Reading text.
----------

Ask HN: Who needs support from a stranger with a project? - funwie
Are you working on a project and need support with coding, design, documentation, etc.<p>Please describe what you want the stranger will bring to the project, their role, skills required, and possible a brief description of task (if you don&#x27;t want to give much away).<p>A stranger could be a programmer, designer, student looking for hands-on experience, etc.
======
fundamental
I'm one of the maintainers for the ZynAddSubFX open source musical
synthesizer. It's a mixed codebase with a C++ core, some low level C routines,
and a mostly Ruby based interface. I'm trying to broaden the contributor base
at the moment.

There's plenty of roles which could use an extra hand ranging from community
management, testing, documentation, development, and advanced DSP
improvements. Each role would use a different set of skills, but it's an open
source collaboration, so don't be afraid to try something you're unfamiliar
with and want to learn about (it was a great learning experience back when I
was a student).

If any of this sounds interesting then please see
[http://zynaddsubfx.sf.net/contribute.html](http://zynaddsubfx.sf.net/contribute.html)
for more information regarding specific roles.

For anyone casually looking through this thread, any feedback on the general
contributing page? I'm trying to find the right balance between presenting
something that can be skimmed, but still has the deeper information to inform
someone interested in each role and I'm unsure if it's settled with the right
tradeoff.

------
Random_Person
I've been working on a simple Activity Reporting tool for a few months now and
I could use... all sorts of help.

Firstly, I've only been a "professional" developer for a few years. I've been
a hacker most of my life, but bad habits of being self taught and never having
my code reviewed means that I'm not confident enough to open source. Just
having someone look at what I'm doing and give pointers would be HUGE. Finding
someone who is willing to help write the code would be amazing... but this is
a free service which means there's no money. It's purely a passion project.

I'm not a marketing guy, so writing good copy for the site has been a
struggle... which makes finding early adopters difficult. I have a hard time
staying motivated without immediate need... so having users is vital to the
success of the project.

Honestly, there is just so much I need, having someone to chat with regularly
about the project would be super appreciated.

[https://pepahana.com](https://pepahana.com)

------
k0t0n0
Yes, I have been working on a programming language. if you are interested in
it you can help me out. I am using rust. the main point of the project is to
learn rust and learn language design. as of now, it's like burning candle from
2 ends. rust is not an easy pick even if you know 5+ languages and have 7years
of exp.

Your role will be mostly doing research. how other languages do certain
things. at some point, we/you can implement it into fiber (project name).

------
hackermailman
Somebody posted the UN online volunteering here other day
[https://www.onlinevolunteering.org/en](https://www.onlinevolunteering.org/en)

----------

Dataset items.
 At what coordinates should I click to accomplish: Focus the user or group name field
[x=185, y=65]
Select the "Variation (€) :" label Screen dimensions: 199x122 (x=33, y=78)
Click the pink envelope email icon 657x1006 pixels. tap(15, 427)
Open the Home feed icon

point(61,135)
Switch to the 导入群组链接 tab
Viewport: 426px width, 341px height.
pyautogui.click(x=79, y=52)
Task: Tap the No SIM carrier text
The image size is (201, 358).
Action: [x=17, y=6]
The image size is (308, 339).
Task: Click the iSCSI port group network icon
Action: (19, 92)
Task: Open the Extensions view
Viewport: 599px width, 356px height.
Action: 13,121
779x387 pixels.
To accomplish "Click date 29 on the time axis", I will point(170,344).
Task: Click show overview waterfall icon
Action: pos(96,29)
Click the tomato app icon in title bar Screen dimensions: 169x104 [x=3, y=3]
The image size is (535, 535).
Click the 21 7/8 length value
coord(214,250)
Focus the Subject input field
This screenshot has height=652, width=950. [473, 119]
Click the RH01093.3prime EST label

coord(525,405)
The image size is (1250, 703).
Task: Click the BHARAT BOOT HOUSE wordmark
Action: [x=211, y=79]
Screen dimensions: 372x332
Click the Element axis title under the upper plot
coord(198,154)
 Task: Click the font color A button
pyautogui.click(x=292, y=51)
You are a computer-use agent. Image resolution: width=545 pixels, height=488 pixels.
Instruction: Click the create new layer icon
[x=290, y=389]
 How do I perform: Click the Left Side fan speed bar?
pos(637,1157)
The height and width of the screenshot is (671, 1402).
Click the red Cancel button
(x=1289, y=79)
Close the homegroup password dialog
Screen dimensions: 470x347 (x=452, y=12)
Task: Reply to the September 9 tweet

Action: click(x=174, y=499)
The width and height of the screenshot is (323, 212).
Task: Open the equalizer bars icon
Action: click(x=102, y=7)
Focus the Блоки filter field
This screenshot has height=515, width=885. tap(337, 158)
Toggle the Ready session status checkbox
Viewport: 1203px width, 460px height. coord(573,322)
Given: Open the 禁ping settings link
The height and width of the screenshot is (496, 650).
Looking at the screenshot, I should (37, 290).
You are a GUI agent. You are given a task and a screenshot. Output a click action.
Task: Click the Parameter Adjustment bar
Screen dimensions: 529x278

----------

Challenges.
(a) Answer these questions about the Ask HN thread:
(i) What language is the ZynAddSubFX interface mostly built in?
(ii) Which language is being used to build the new programming language?
(iii) What is the name of that programming language project?
(b) Rewrite the paragraph from the Ask HN thread that begins "Firstly, I've only been" as a short list that keeps its main facts.
(c) In the Ask HN thread, copy the part that opens with the words containing "If any of this" and closes with "regarding specific roles.".
Rely only on the Ask HN thread for your answers.

Solution list.
(a)
(i) Ruby
(ii) Rust
(iii) Fiber

(b)
- Has been a professional developer for only a few years, and a hacker for most of their life.
- Is self-taught and has never had their code reviewed, so isn't confident enough to open source.
- Would value someone looking at the work and giving pointers.
- Would love a helper to write code, but the service is free, so there's no money.
- It is purely a passion project.

(c)
If any of this sounds interesting then please see
[http://zynaddsubfx.sf.net/contribute.html](http://zynaddsubfx.sf.net/contribute.html)
for more information regarding specific roles.